● DOCUMENT SEGMENT
# Quantum spin liquid

In condensed matter physics, quantum spin liquid is a state that can be achieved in a system of interacting quantum spins. The state is referred to as a "liquid" as it is a disordered state in comparison to a ferromagnetic spin state,[1] much in the way liquid water is in a disordered state compared to crystalline ice. However, unlike other disordered states, a quantum spin liquid state preserves its disorder to very low temperatures.[2]

The quantum spin liquid state was first proposed by physicist Phil Anderson in 1973 as the ground state for a system of spins on a triangular lattice that interact with their nearest neighbors via the so-called antiferromagnetic interaction. Quantum spin liquids generated further interest when in 1987 Anderson proposed a theory that described high temperature superconductivity in terms of a disordered spin-liquid state.[3] A quantum spin liquid state in κ-(BEDT-TTF)2Cu2(CN)3 was first thoroughly mapped using muon spin spectroscopy by a team led by Dr Francis Pratt at ISIS neutron source, UK in March, 2011.[4]

## Examples

Several physical models have a disordered ground state that can be described as a quantum spin liquid.

### Frustrated magnetic moments

Frustrated Ising spins on a triangle.

Localized spins are frustrated if there exist competing exchange interactions that can not all be satisfied at the same time, leading to a large degeneracy of the system's ground state. A triangle of Ising spins (meaning the only possible orientations of the spins are "up" and "down"), which interact antiferromagnetically, is a simple example for frustration. In the ground state, two of the spins can be antiparallel but the third one cannot. This leads to an increase of possible orientations (six in this case) of the spins in the ground state, enhancing fluctuations and thus suppressing magnetic ordering.
Some frustrated materials with different lattice structures and their Curie-Weiss temperature are listed in the table.[2] All of them are proposed spin liquid candidates.

Material Lattice $\Theta _{cw} [K]$
κ-(BEDT-TTF)2Cu2(CN)3 anisotropic triangular -375
ZnCu3(OH)6Cl2 (herbertsmithite) Kagome -241
BaCu3V2O8(OH)2 (vesignieite) Kagome
Na4Ir3O8 Hyperkagome -650
Cu-(1,3-benzenedicarboxylate) Kagome -33 [5]
Rb2Cu3SnF12 Kagome [6]

### Resonating valence bonds (RVB)

Valence bond solid. The bonds form a specific pattern and consist of pairs of entangled spins.

To build a ground state without magnetic moment, valence bond states can be used, where two electron spins form a spin 0 singlet due to the antiferromagnetic interaction. If every spin in the system is bound like this, the state of the system as a whole has spin 0 too and is non-magnetic. The two spins forming the bond are maximally entangled, while not being entangled with the other spins. If all spins are distributed to certain localized static bonds, this is called a valence bond solid (VBS).

There are two things that still distinguish a VBS from a spin liquid: First, by ordering the bonds in a certain way, the lattice symmetry is usually broken, which is not the case for a spin liquid. Second, this ground state lacks long-range entanglement. To achieve this, quantum mechanical fluctuations of the valence bonds must be allowed, leading to a ground state consisting of a superposition of many different partitionings of spins into valence bonds. If the partitionings are equally distributed (with the same quantum amplitude), there is no preference for any specific partitioning ("valence bond liquid"). This kind of ground state wavefunction was proposed by P. W. Anderson in 1973 as the ground state of spin liquids[7] and is called a resonating valence bond (RVB) state. These states are of great theoretical interest as they are proposed to play a key role in high-temperature superconductor physics.[8]

#### Excitations

Spinon moving in spin liquids.

● DATA SHOWN
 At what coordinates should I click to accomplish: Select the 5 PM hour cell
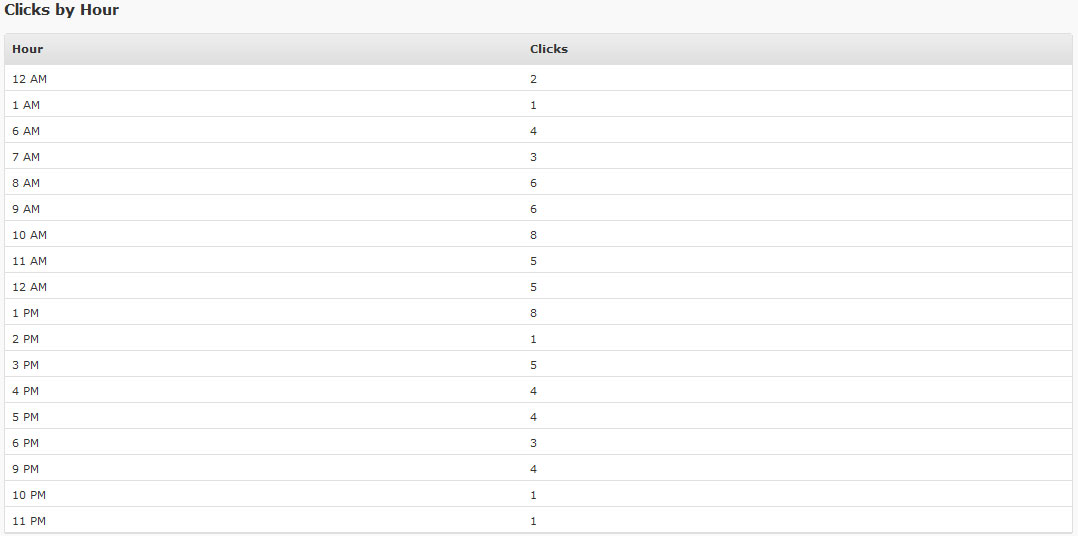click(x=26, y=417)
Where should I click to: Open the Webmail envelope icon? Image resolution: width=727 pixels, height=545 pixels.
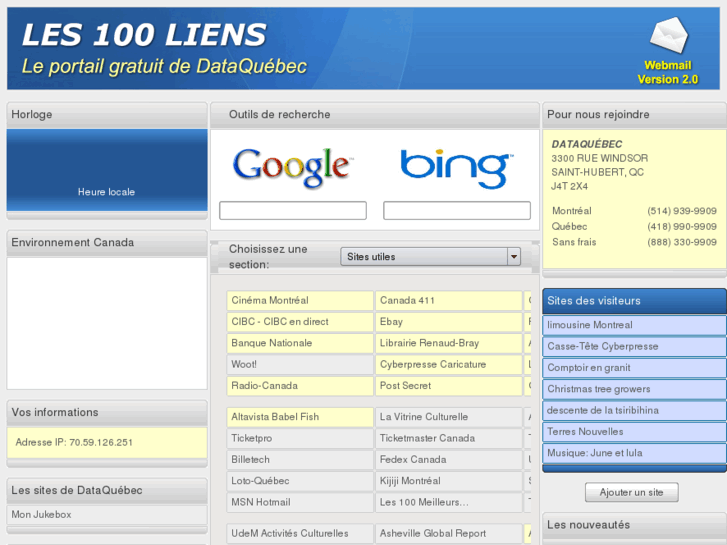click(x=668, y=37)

● YOUR INSTRUCTIONS
Please copy the stretch of the quantum spin liquid text above from "Frustrated Ising spins" through "spin liquid candidates." word for word.

● THE SOLUTION
Frustrated Ising spins on a triangle.

Localized spins are frustrated if there exist competing exchange interactions that can not all be satisfied at the same time, leading to a large degeneracy of the system's ground state. A triangle of Ising spins (meaning the only possible orientations of the spins are "up" and "down"), which interact antiferromagnetically, is a simple example for frustration. In the ground state, two of the spins can be antiparallel but the third one cannot. This leads to an increase of possible orientations (six in this case) of the spins in the ground state, enhancing fluctuations and thus suppressing magnetic ordering.
Some frustrated materials with different lattice structures and their Curie-Weiss temperature are listed in the table.[2] All of them are proposed spin liquid candidates.